Don't worry too much about the syntax here. Basically what we are doing is importing a new Python library (`csv`), and using it to write our dictionary, `sentiment_polarity_by_sentence`, to a new CSV file that will be saved in the same directory as our Jupyter Notebook files. 

It's worth noting that with minimal alterations, you could re-use the same block of code to export word or noun phrase counts as csv files.

> ### Graphing with Google Sheets

Now, we can open this file up in our preferred application. In this example, we'll use Google Sheets. 

To do this, first login to your Bates Gmail account, and use the small grid menu on the upper right to open your Google Drive. 

Next, simply drag and drop your new CSV file into your Drive account. Once it's finished uploading, right click the file and select Open With --> Google Sheets


Once you've created your new Google Sheet, highlight the two columns with our data, and select Insert--> Chart.

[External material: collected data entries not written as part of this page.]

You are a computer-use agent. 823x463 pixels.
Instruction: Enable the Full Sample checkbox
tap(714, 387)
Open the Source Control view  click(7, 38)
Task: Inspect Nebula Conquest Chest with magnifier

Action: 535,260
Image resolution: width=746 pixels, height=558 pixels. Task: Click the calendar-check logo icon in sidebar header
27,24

This will give us a nice line chart that we can customize and even publish online

-------------

## Polarity scores by novel

Let's try another example. What if we wanted to plot the polarity score for each of Dicken's novels?

In [None]:
# First, let's create a list that contains our novels
novels = ['ATaleOfTwoCities','BarnabyRudge','BleakHouse','DavidCopperfield','DombeyandSon','GreatExpectations','HardTimes','LittleDorrit','MartinChuzzlewit','NicholasNickleby','OliverTwist', 'OurMutualFriend', 'TheMysteryofEdwinDrood','TheOldCuriosityShop','ThePickwickPapers']

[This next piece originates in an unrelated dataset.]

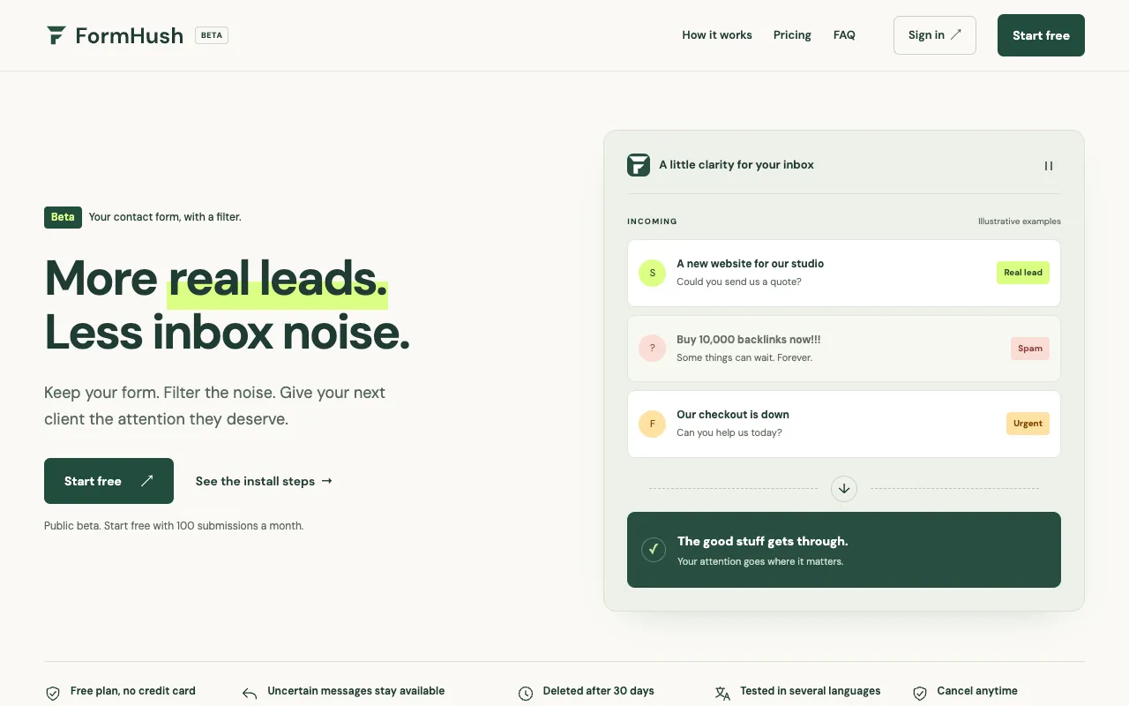
Task: Click the question mark avatar on spam message
Action: 653,349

# Now, let's create an empty dictionary to store our data:
sentiment_polarity_by_novel = {}

# Finally, let's iterate through our list of novels, create a TextBlob of each using our read_file function
# and add the polarity of each to our dictionary as values
for novel in novels:
    newBlob = read_file("data/"+novel+".txt")
    #newBlob = TextBlob(novel)
    s_score = newBlob.sentiment[1]
    sentiment_polarity_by_novel[novel] = s_score

# Just to confirm we are getting what we want:
print(sentiment_polarity_by_novel)

Now we can use the same process as above to export this as a CSV file, and then to use that CSV file in Google Sheets to generate a data visualization:

In [None]:
# exporting to CSV
with open('sentiment_polarity_by_novel.csv', 'w',  newline='') as csv_file:
    writer = csv.writer(csv_file)
    for key, value in sentiment_polarity_by_novel.items():
       writer.writerow([key, value])

---

### Final Quiz

User choice - use the tools and techniques we've reviewed during these lessons to generate a data visualization of your choice using at least one novel from our Dickens corpus.